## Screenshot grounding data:
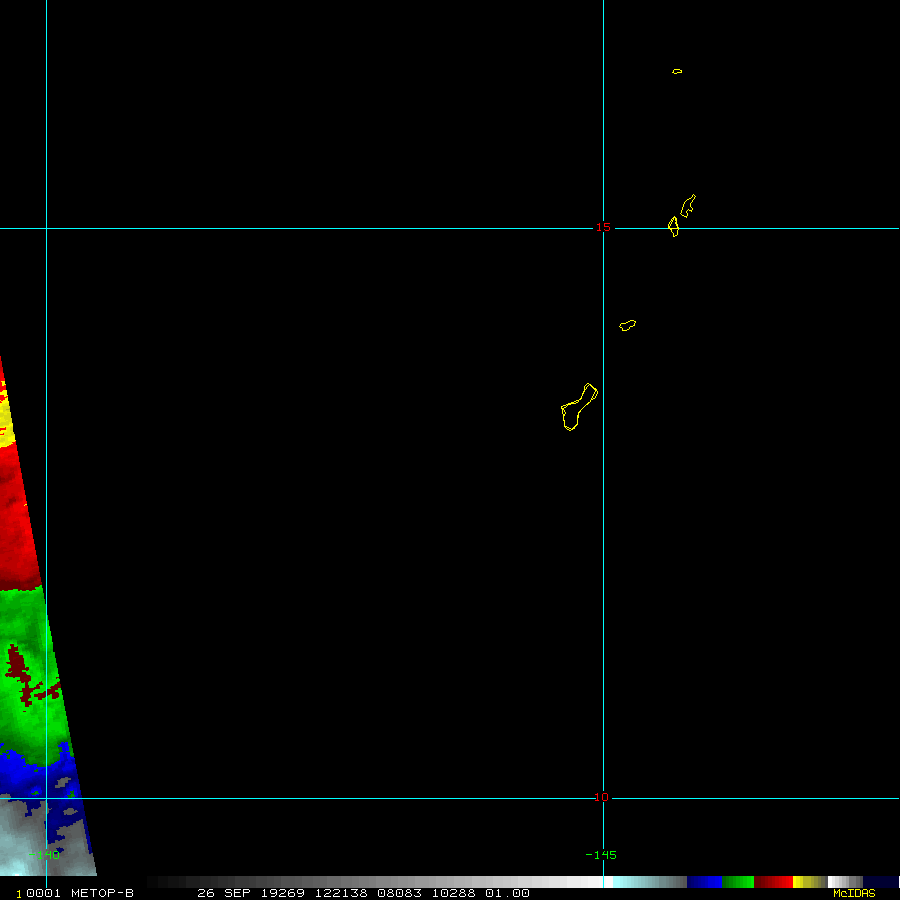This screenshot has width=900, height=900.
Task: Pick the blue segment of color bar
Action: tap(704, 882)
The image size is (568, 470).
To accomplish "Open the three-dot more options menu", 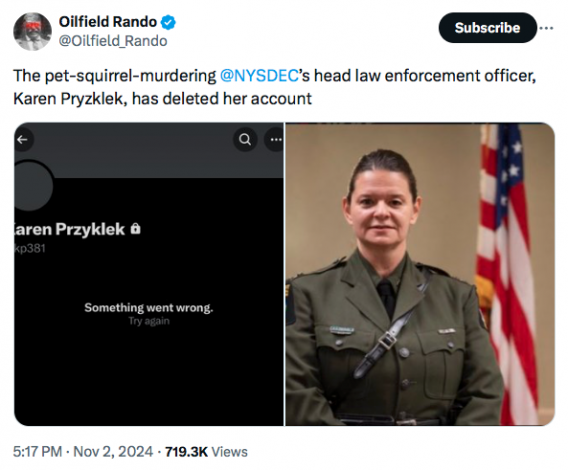I will point(546,28).
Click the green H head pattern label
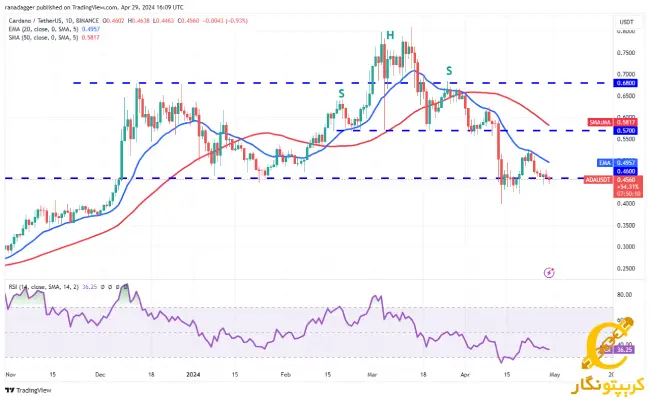 [390, 36]
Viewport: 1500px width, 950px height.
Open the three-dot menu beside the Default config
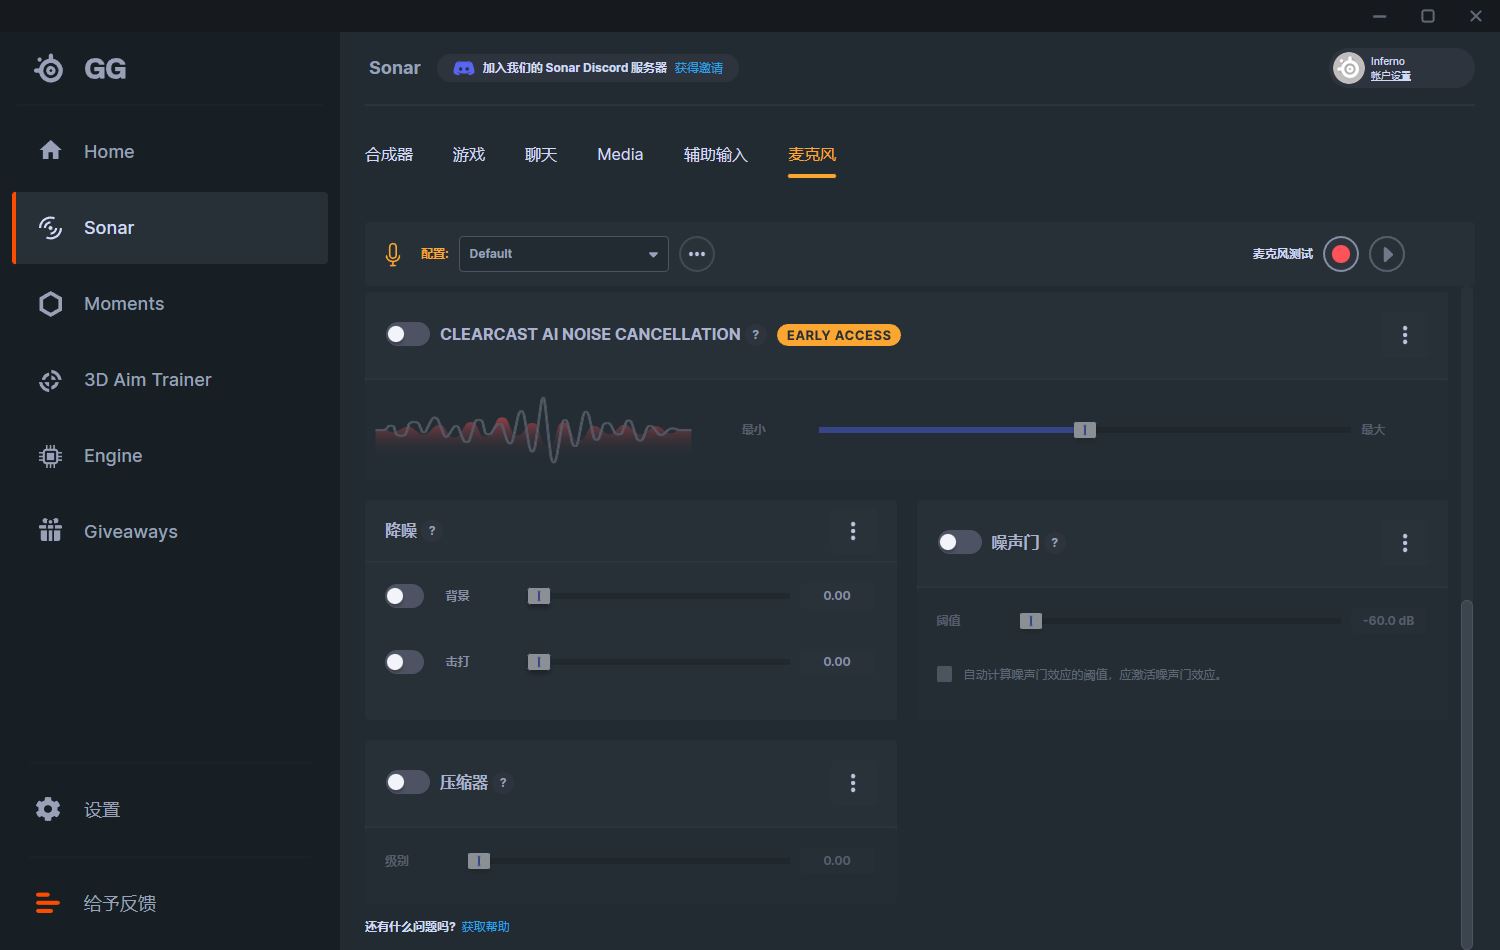[x=697, y=254]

## Task details:
Please reproduce the lines exactly from the one containing "Open the three-dot menu" through the last line of the data above, and keep the pictures out.

## Written solution:
Open the three-dot menu beside the Default config
[x=697, y=254]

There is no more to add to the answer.